# DATA SHOWN:

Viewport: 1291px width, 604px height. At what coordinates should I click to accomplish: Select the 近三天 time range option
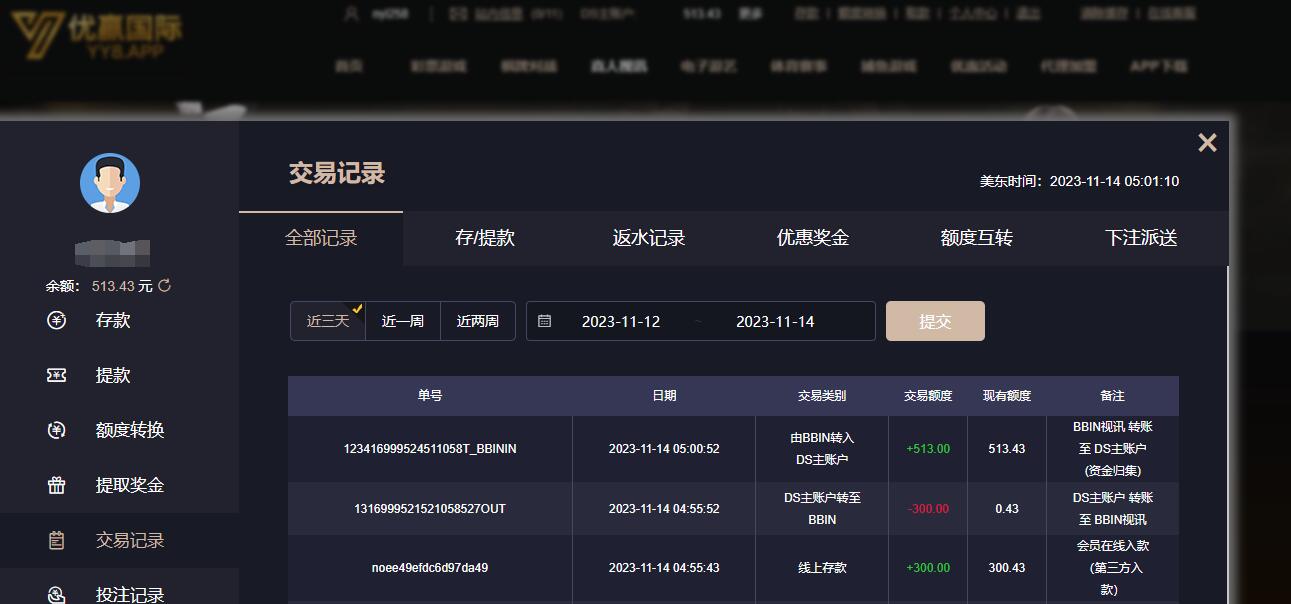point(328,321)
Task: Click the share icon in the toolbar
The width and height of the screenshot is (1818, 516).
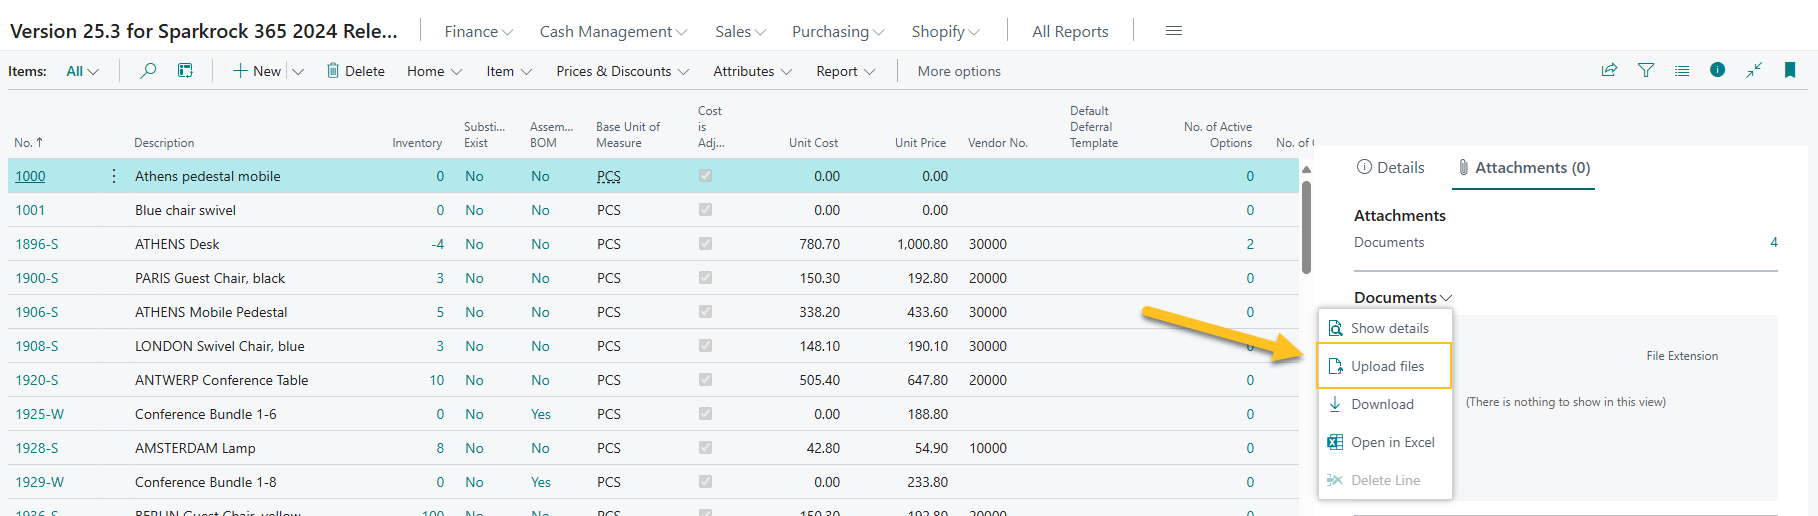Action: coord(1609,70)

# AIM OF THE TASK:
Only the pictures are to be left out; write out all the other data exactly.

# YOUR SOLUTION:
Viewport: 1291px width, 604px height. At what coordinates should I click to accomplish: Select the 近三天 time range option
point(328,321)
Task: Click the share icon in the toolbar
The width and height of the screenshot is (1818, 516).
Action: coord(1609,70)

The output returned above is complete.